*** Text provided ***

Exploring Gemini and Android AI Core

What is Gemini?

Gemini is a series of multimodal generative AI models developed by Google. Multimodal generative AI models are models that combine types of inputs, such as images, videos, audio, and text provided as a prompt. Gemini models can accept text and images in prompts, depending on the model variation you choose, and output text responses.

Gemini 1.0 is introduced in three different sizes

Gemini Ultra - Gemini Ultra is still under development and is said to be Google's largest and most capable model for highly complex tasks.

Gemini Pro - Google has introduced two versions of Gemini Pro, gemini-pro and gemini-pro-vision. Gemini-pro takes input as text and generates output as text. Gemini-pro-vision takes images and text as input and generates output as text.

Gemini Nano - this is the most efficient model for on-device tasks and can be executed on capable Android devices (currently Pixel 8 Pro).

How does Gemini Nano work?

On-Device execution of these models has a lot of benefits. It helps with the processing of sensitive data. It provides offline access (without internet) to the models and also provides cost savings as the model is already installed in the core of the operating system. Integrating AI's capability into Android's layer has a lot of potential. Let's understand how it works.

Android AI core provides access to the foundation models that can run on device. To access this model you need Google AI Edge SDK which provides API to access the Gemini Nano model. You can also fine-tune these models using LoRA (Low-rank adaptation). LoRA is a very efficient fine-tuning method, the key idea behind LoRA is to update only a small part of the model's weights, specifically targeting those that have the most significant impact on the task at hand.

AICore is currently available on Pixel 8 Pro devices and a few apps are already using Gemini Nano through AI Core such as Pixel voice recorder and Gboard.

In conclusion, the Gemini series of multimodal generative AI models developed by Google has a lot of potential. With the ability to accept various types of inputs and generate responses, Gemini models can be used in a variety of applications. Additionally, the on-device execution of Gemini Nano provides a lot of benefits, including offline access, cost savings, and processing of sensitive data. With the AI Core currently available on Pixel 8 Pro devices and a few apps already using Gemini Nano through AI Core, it will be interesting to see how this technology will develop in the future.

*** End of Text provided ***
*** Excerpted records ***

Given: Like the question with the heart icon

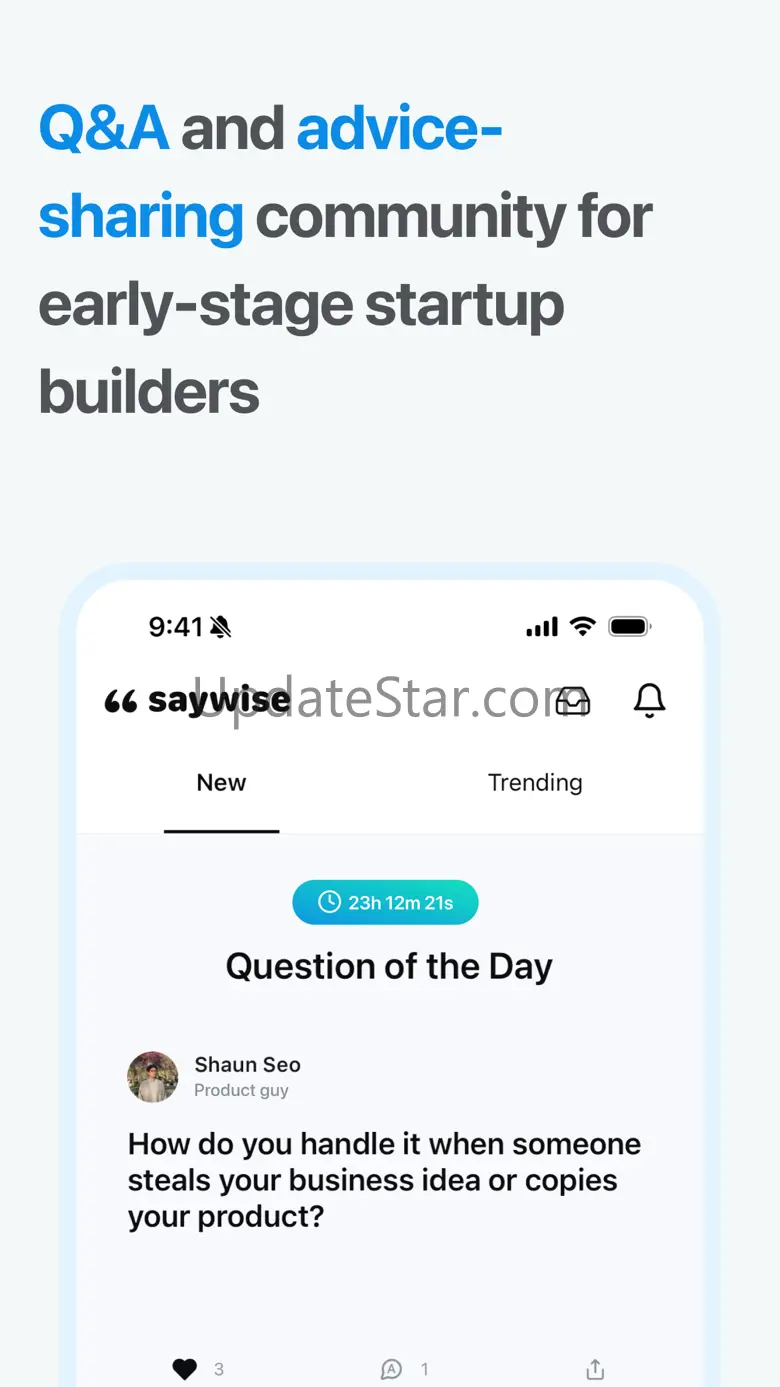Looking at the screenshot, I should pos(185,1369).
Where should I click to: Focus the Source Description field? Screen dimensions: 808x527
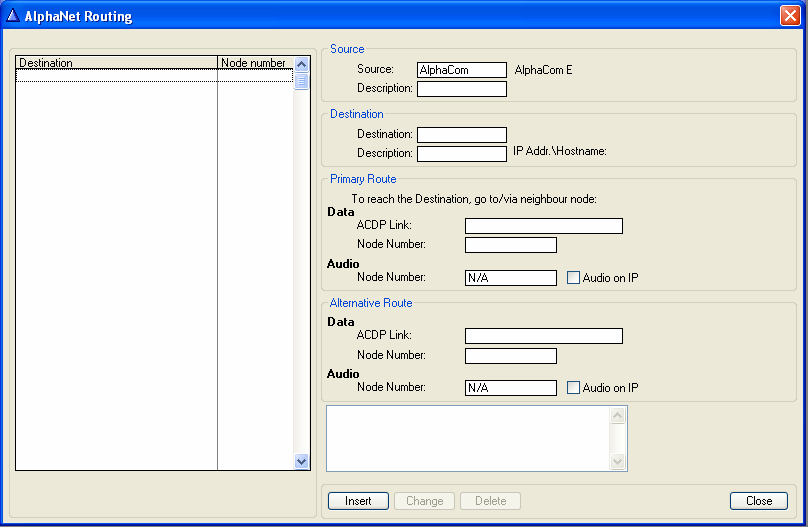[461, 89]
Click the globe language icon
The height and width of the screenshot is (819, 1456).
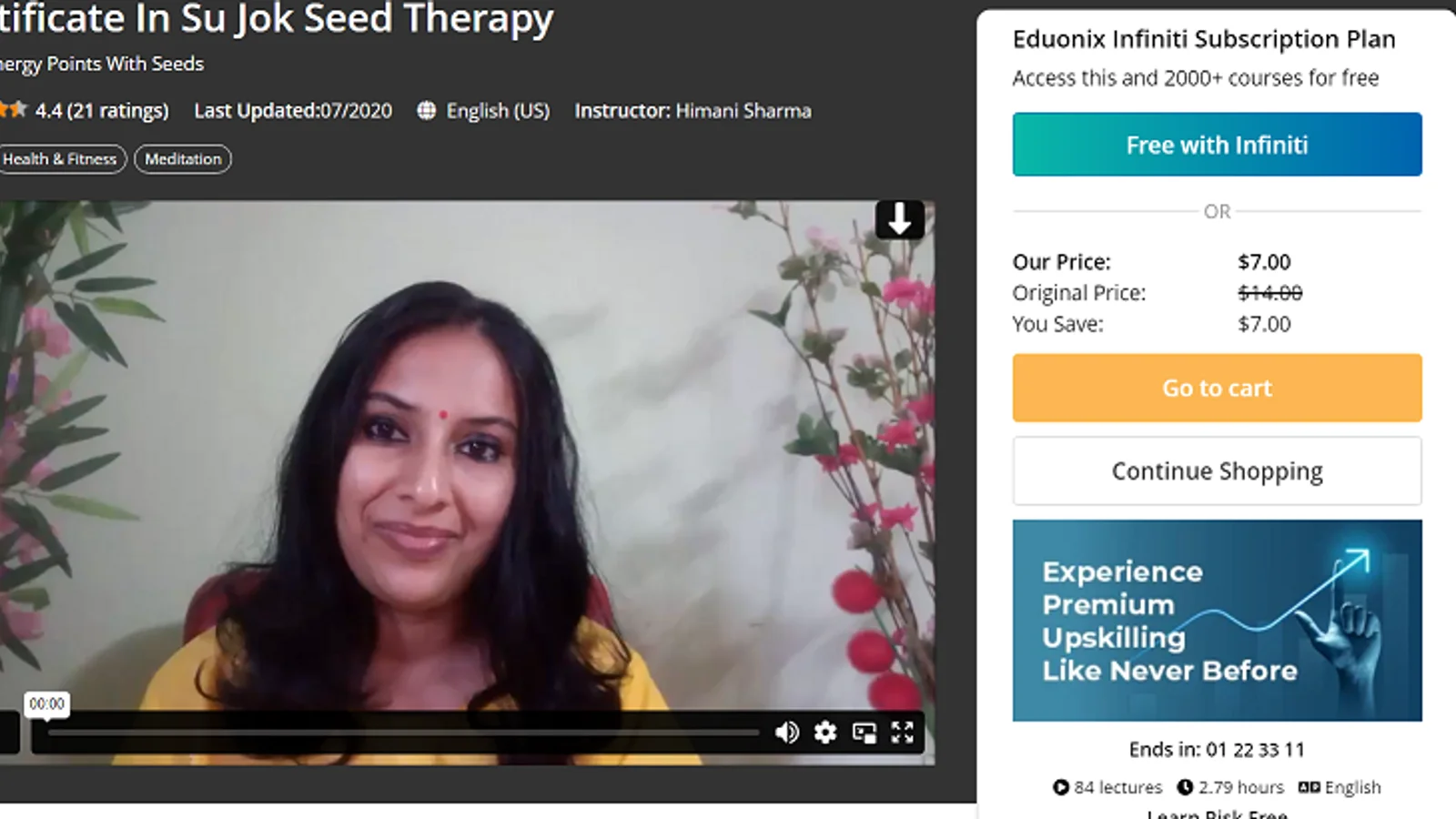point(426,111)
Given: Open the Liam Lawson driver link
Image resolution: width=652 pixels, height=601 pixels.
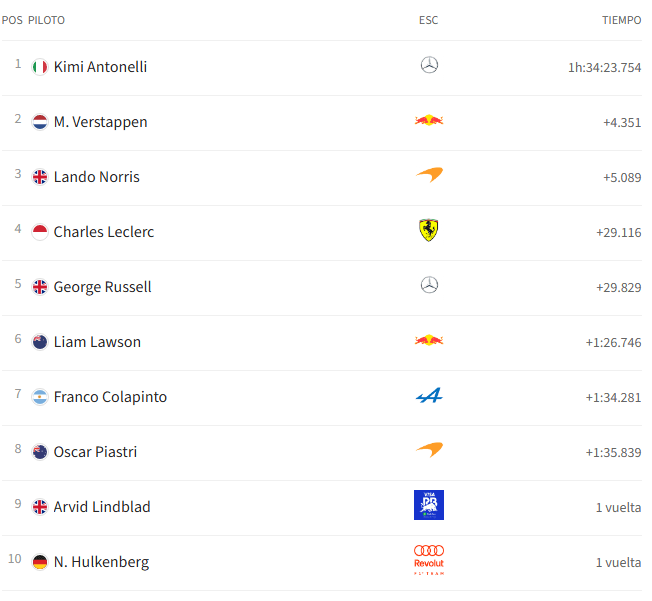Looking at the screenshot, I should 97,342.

*** End of Excerpted records ***
*** Excerpted records ***

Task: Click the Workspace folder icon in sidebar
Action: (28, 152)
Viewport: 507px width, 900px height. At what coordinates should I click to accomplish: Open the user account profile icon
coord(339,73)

*** End of Excerpted records ***

### Using the information
1. Which apps does the Gemini article name as already using Gemini Nano through AI Core?
2. Repeat the Gemini article word for word from "Gemini Ultra - Gemini" to "input and generates output as text.".

### Answers to each task
1. Pixel voice recorder and Gboard.

2.
Gemini Ultra - Gemini Ultra is still under development and is said to be Google's largest and most capable model for highly complex tasks.

Gemini Pro - Google has introduced two versions of Gemini Pro, gemini-pro and gemini-pro-vision. Gemini-pro takes input as text and generates output as text. Gemini-pro-vision takes images and text as input and generates output as text.